Adam Shah of Media Matters For America offers this as his set-up:
National Rifle Association executive vice president Wayne LaPierre is the last person a responsible media outlet should have on its airwaves to comment on the Bureau of Alcohol, Tobacco, Firearms, and Explosives (ATF). That's because LaPierre once referred to ATF agents as "jack-booted government thugs" and reportedly called for "lifting the assault weapons ban to even the odds in the struggle between ordinary citizens and 'jack-booted government thugs.'"Shah's framing can be read in such a way as to suggest that anyone who would call government agents "jack-booted government thugs" is inherently nuts. The gripe I have with this is that government agents frequently are jack-booted thugs. That LaPierre said so isn't why his comments were problematic.
LaPierre is a reactionary who deals in the nuttiest sort of black-helicopter conspiracism. His rhetoric, offered in the 1990s, is indistinguishable from that of the militia movement that grew like a cancer in that same period, and it's this context that elevated his "jack-booted government thugs" comment from a truism to an eye-raiser.
But it takes some space to explain why.
The right is not, in fact, "anti-government." As much as the press and some liberal commentators love to use that phrase as shorthand, it's difficult to imagine a characterization that could more grossly misrepresent the politics of contemporary conservatism. There are many "schools" of conservatism in the U.S., of course, but the core of the conservative base, at present, is made up of what may fairly be described as self-obsessed authoritarians. They're very opposed to government that taxes them. They're very opposed to the small "d" democratic elements of government, those responsive to the public. When it comes to pursuing their own cherished goals, though--which usually involve maintaining the aristocratic prerogatives of The Powers That Be, aggressive militarism, and enforcing social homogeneity--no amount of government ever proves to be enough.
This conservative core isn't opposed to jack-booted thuggery on the part of government.

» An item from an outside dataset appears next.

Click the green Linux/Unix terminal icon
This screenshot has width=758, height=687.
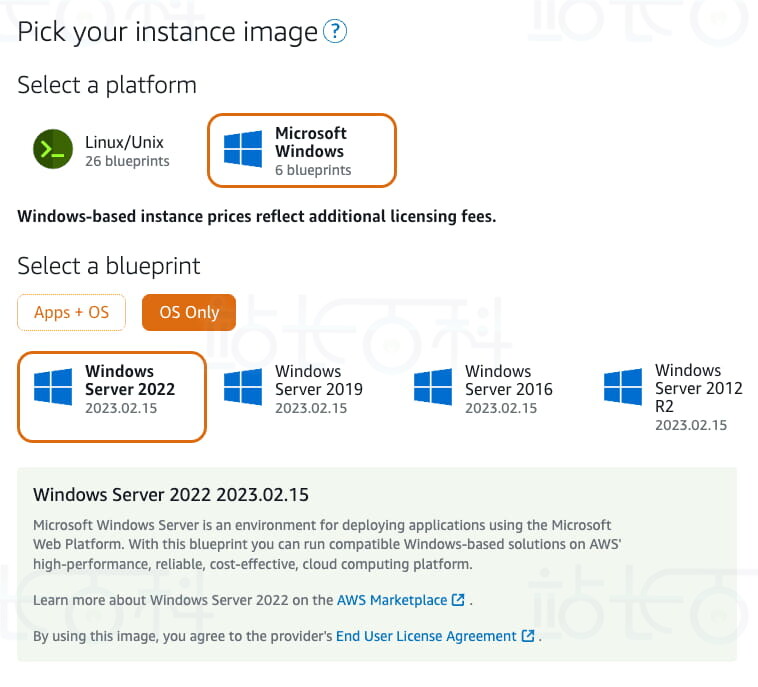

Those on the right have, in fact, always supported such thuggery, nurtured it, enabled it, even demanded it, for the simple reason that government thuggery has, historically, almost always been aimed at the left or at other groups despised by the right (immigrants, racial minorities, etc.), and the conservatives have been (and are) its enthusiastic advocates as long as that's the case.
When LaPierre made his comments, on the other hand, the right was out of power, and the narrative had shifted. Suddenly, the story peddled to the nuts was that a democratic--and, more importantly, Democratic--government was out to get white, right-wing rednecks. This was a handy way of inflaming the bumpkins against the other party, but reflected no genuine concern about government abuses.[*] During the just-concluded Bush administration, when a real thug was running the government and asserting the power to ignore the law and the constitution at will, kidnap, torture, and even murder American citizens with no pretense of due process, and so on, the conservatives virtually worshiped government power and their Maximal Leader, and the militia culture and movement, which had made such a pretense of being centrally concerned about government abuses in the '90s (when abuses were relatively minor), all but disappeared. When Democrats rolled over Republicans in the 2008 elections, though, the right went back to criticizing government again, and the militia culture was suddenly back again with a vengeance.
Back in the 1990s, the federal action against the Koresh cult in Texas became the central organizing cause for militant reactionaries. The broad narrative of the event that evolved on the nut right was that the cult was merely an unthreatening church that was attacked and besieged by the government for no real reason, then, at the end, was maliciously burned alive for refusing to submit. None of this had much of a relationship to the truth, but it made for a nifty organizing tool for years.
LaPierre was opportunistically playing to this sentiment when he made his "jack-booted government thugs" comment. In the same letter in which he wrote those words, he even made explicit reference to the action against the Koresh cult, and, further, added
"Not too long ago, it was unthinkable for federal agents wearing Nazi bucket helmets and black storm trooper uniforms to attack law-abiding citizens. Not today."
Of course, such a thing hadn't been "unthinkable" to left-wing political parties, the civil rights movement, radical groups, labor unions, anti-war groups, and more other non-conservative and anti-conservative groups than can be named--they'd been on the receiving end of government violence for over a century, by that point. It was only "unthinkable" to white Christian conservative good ol' boys who had never been subjected to it. LaPierre was part of a cadre of reactionaries who, for purposes of political expediency, was trying to make it thinkable to them. The world learned how thinkable some of them found it when a fertilizer bomb went off in front of a federal building in Oklahoma City, killing hundreds.
I realize that's more of a mouthful, as explanations go, but the implication that condemning government thuggery is what makes LaPierre's comments reprehensible shouldn't be allowed to stand. They're reprehensible for entirely different reasons. Real government thuggery should always be condemned by every American worthy of the name.
[*] Back in the 1990s when LaPierre made his comment, the NRA was, in fact, trying to reinvent itself as a crime-fighting organization, circulating false "statistics" about how "soft on crime" America was, and advocating a "get tough" approach. In a word, thuggery.